By Amy HoakRISMEDIA, September 3, 2007-(MarketWatch)-Long-term mortgage rates headed down this week, while short-term rates moved up, according to Freddie Mac’s weekly survey.
The increases seen in ARM rates are “consistent with movement of the yields on short-term Treasury securities, which have exhibited higher volatility recently due to market uncertainties,” said Frank Nothaft, Freddie Mac vice president and chief economist, in a news release.
The 30-year fixed-rate mortgage averaged 6.45% during the week ending Aug. 30, down from last week’s 6.52% average. The mortgage averaged 6.44% a year ago.

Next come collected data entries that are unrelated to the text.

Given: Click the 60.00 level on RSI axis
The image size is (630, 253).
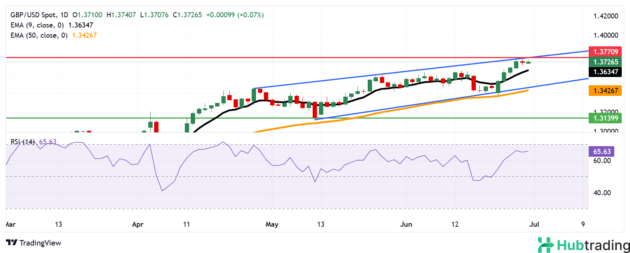Looking at the screenshot, I should (602, 160).
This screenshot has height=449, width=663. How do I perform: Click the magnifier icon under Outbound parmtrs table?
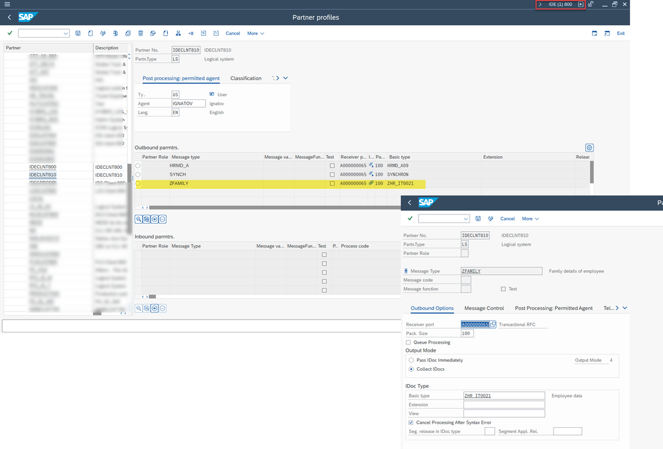coord(139,219)
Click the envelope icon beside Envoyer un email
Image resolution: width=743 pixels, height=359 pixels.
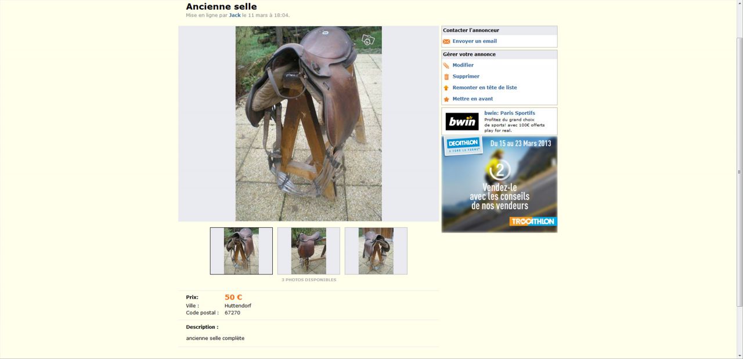click(x=446, y=42)
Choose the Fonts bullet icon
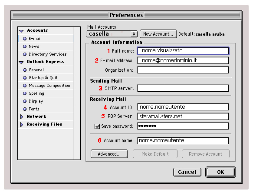This screenshot has height=193, width=253. click(25, 109)
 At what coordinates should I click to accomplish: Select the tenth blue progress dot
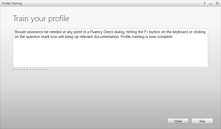click(x=38, y=70)
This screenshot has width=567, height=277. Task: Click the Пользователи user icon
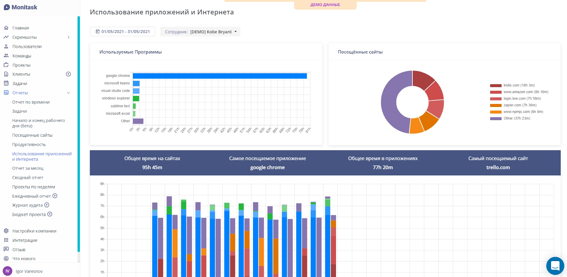coord(6,46)
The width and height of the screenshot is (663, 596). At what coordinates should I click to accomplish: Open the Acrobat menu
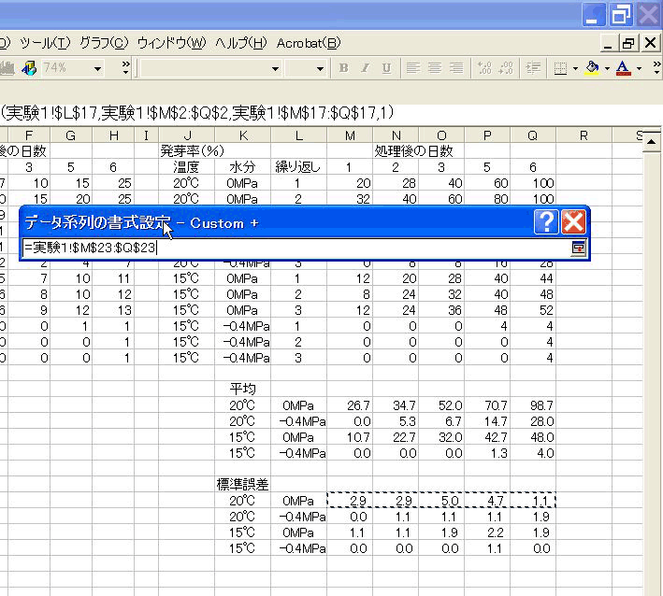[309, 43]
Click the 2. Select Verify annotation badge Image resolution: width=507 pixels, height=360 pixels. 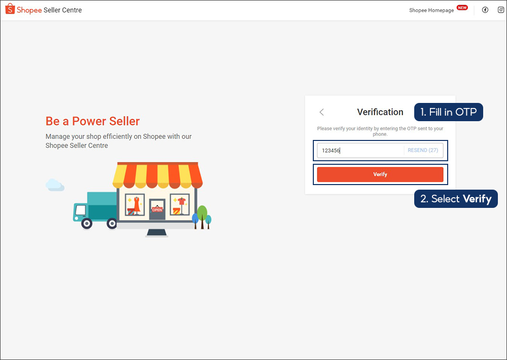point(455,199)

The 15-year fixed-rate mortgage averaged 6.12%, down from 6.18% last week. The mortgage averaged 6.14% a year ago.
Meanwhile, 5-year Treasury-indexed hybrid adjustable-rate mortgages averaged 6.35%, up slightly from 6.34% last week. The hybrid averaged 6.11% a year ago.
One-year Treasury-indexed ARMs took a bigger jump, averaging 5.84% for the week, up from 5.60% last week. The ARM averaged 5.59% a year ago.
To obtain the rates, both fixed-rate mortgages required payment of an average 0.5 point. The 5-year ARM required payment of an average 0.6 point and the 1-year ARM required payment of a 0.8 point. A point is 1% of the mortgage amount, charged as prepaid interest.
Nothaft also pointed out in his comments that new-home sales rose in July to 870,000 units, led by a 22% increase in the Western region, numbers that defied expectations.
“Existing-home sales fell, however, though by less than the market had forecasted, to 5.75 million units, with the decline limited to the Midwest region,” he said.
In a separate survey released on Wednesday, the Mortgage Bankers Association said that mortgage applications fell 4.0% last week.
The MBA survey covers about half of all U.S. retail residential mortgage applications.
Amy Hoak is a MarketWatch reporter based in Chicago.